Ma come detto, siamo ancora alle prime fasi della missione. Intanto ieri l’Esa ha sottolineato un altro primato relativo ai rilevamenti di un altro degli strumenti installati sulla sonda: il Phi, Polarimetric and Helioseismic Imager che ha permesso per la prima volta di misurare il campo magnetico “alle spalle del sole”, cioè da un angolo diverso da quello della Terra. Uno degli obiettivi della missione è infatti studiare l’interazione tra il campo magnetico solare e il vento solare, il flusso di particelle che interagendo con la magnetosfera terrestre possono disturbare e in alcuni casi danneggiare i sistemi di telecomunicazione.
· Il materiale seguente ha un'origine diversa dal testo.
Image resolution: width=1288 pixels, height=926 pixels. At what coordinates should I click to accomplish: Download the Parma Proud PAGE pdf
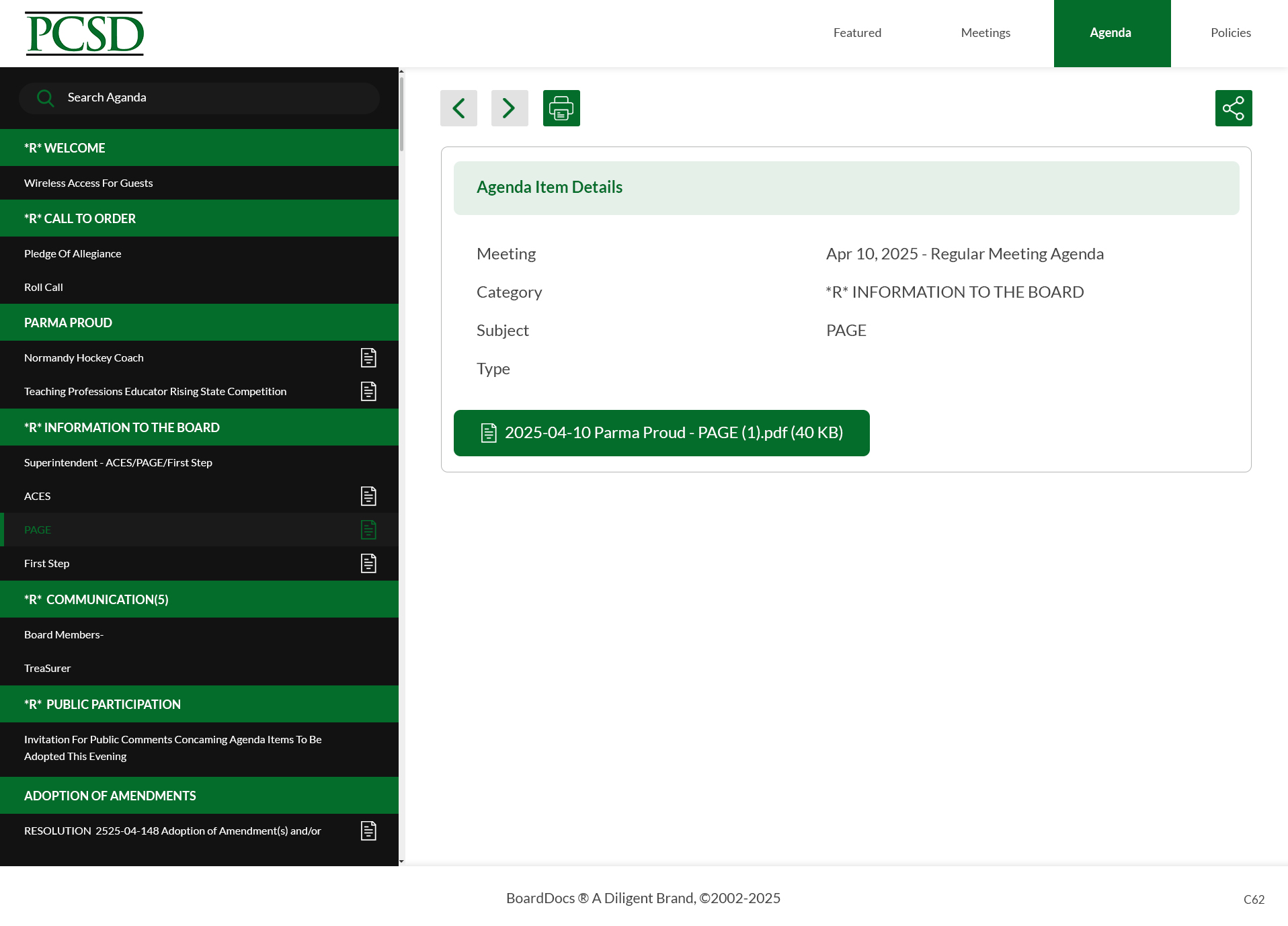tap(661, 433)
Quelle rivelate oggi sono "le foto scattate più vicino al sole nella storia", ha fatto notare Müller, rilevando come "se si vuole avere più precisione nelle foto o si usano telescopi più grandi o ci si avvicina". L'Esa ha deciso per la seconda opzione, sfidando così l'ambiente estremamente difficile che si crea nei pressi della nostra stella. Con una distanza di solo un quarto di quella Terra-Sole, le immagini ottenibili avranno una risoluzione 16 volte maggiore di quelle ottenibili dal nostro pianeta.
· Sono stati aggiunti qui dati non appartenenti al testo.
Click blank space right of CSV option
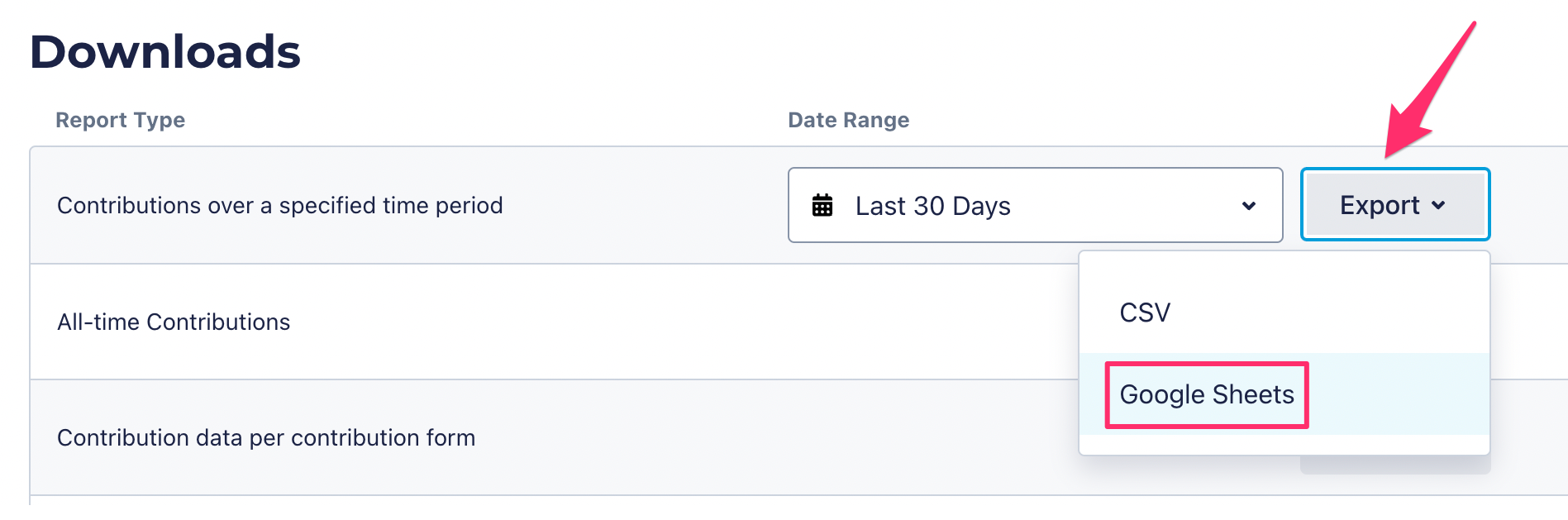 [x=1339, y=312]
Solar Orbiter in futuro offrirà alcune prospettive uniche sulla nostra stella. La sua orbita sarà infatti inclinata rispetto a quella che segue la Terra. "Questo permetterà di vedere il sole anche nelle regioni polari per la prima volta", ha precisato Holly Gilbert della Nasa. "Per noi i poli del sole sono una 'terra incognita' e poterli osservare potrebbe permetterci di spiegare i campi magnetici solari", ha rilevato Sami Solanki del Max Planck Institute. Per arrivare nella sua "posizione" finale, la sonda eseguirà nei prossimi anni 8 passaggi ravvicinati con Venere e uno alla Terra (il 26 novembre 2021) , utilizzando le loro gravità per cambiare orbita.